Remarkable I got this so wrong. I was certain I was right.
I had a few more thoughts on the Abraham Abimelek encounter.
I once read a certain President’s book (before he was he elected or before he assumed office) called the ART OF THE DEAL. And I don’t know or remember much about what he wrote about negotiation tactics.) But often people like to start their negotiation from a position of strength. God certainly did this appearing to Abimelek “You are as good as dead…Now return the man’s wife, for he is a prophet, and he will pray for you and you will live. But if you do not return her, you may be sure that you and all who belong to you will die.”
Then Abimelek brought sheep and cattle and male and female slaves and gave them to Abraham, and he returned Sarah his wife to him.
15 And Abimelek said, "My land is before you; live wherever you like."
16 To Sarah he said, "I am giving your brother a thousand shekels of silver. This is to cover the offense against you before all who are with you; you are completely vindicated."
17 Then Abraham prayed to God, and God healed Abimelek, his wife and his female slaves so they could have children again,
18 for the LORD had kept all the women in Abimelek's household from conceiving because of Abraham's wife Sarah.
(Gen. 20:14-18 NIV)
Typically people denigrate the position of their opponent in a negotiation.
“It’s no good, it’s no good!” says the buyer– then goes off and boasts about the purchase. (Prov. 20:14 NIV)
Abimelek talking to Abraham didn’t voice anything about Abraham’s condition that he could exploit nor did he explain why Abraham needed his help in any particular way.
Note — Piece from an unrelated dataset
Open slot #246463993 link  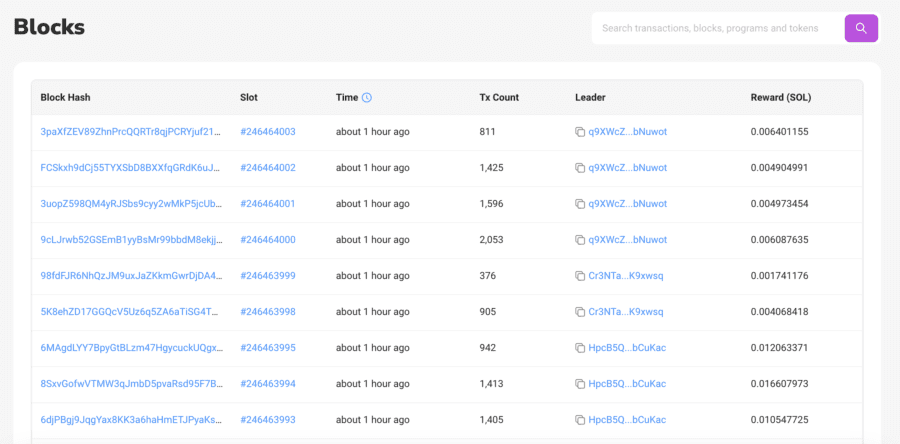[268, 420]
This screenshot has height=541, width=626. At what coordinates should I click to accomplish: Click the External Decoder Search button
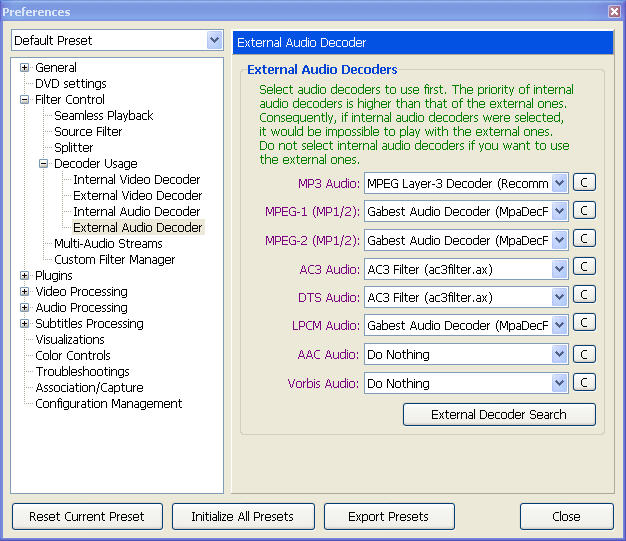pos(499,414)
Instead,
At that time Abimelek and Phicol the commander of his forces said to Abraham, "God is with you in everything you do.
23 Now swear to me here before God that you will not deal falsely with me or my children or my descendants. Show to me and the country where you now reside as a foreigner the same kindness I have shown to you." (Gen. 21:22-23 NIV)
Abimelek’s request to Abraham was for merely reciprocity of the kindness that Abimelek had already showed Abraham. Telling someone “God is with you in everything you do…” does not create uncertainty and fear and make someone feel the need to capitulate.
Think about how the Assyrian commanders talked to Hezekiah. They boasted about the strength of their forces, of their accomplishments and belittled Hezekiah’s connection to God, implying God was angry with Hezekiah for taking down the High Places to Yahweh. They boasted about what they could do for Hezekiah (give him horses) and how bad it would be for Jerusalem if they did not capitulate and they argued God couldn’t help the people of Jerusalem and neither could Egypt.
Now all the chronological stuff you (Ken, Ron, Deborah) are trying to figure out. My hat is off to all you people who have been working through all this. I half want to suggest whether (if need be) some of the prophesies about 400 years of oppression, living in foreign lands etc… could start from the birth of say Isaac (the date of descendants being in a foreign land) and continue through the wanderings in the desert. They were there in the wilderness, but still somewhat afflicted and still not in their own land.
I”m not offering any solutions to any chronological issues here. I’m just brainstorming about whether some end point could be moved rather than the starting point. I don’t even need the complexity of the situation (numbers) explained, I’m hardly even curious to understand all this. I’ve got so many papers and documents to read before I’ll feel free to have the background to start figuring these timelines out. Even then, I’d prefer my attention be elsewhere.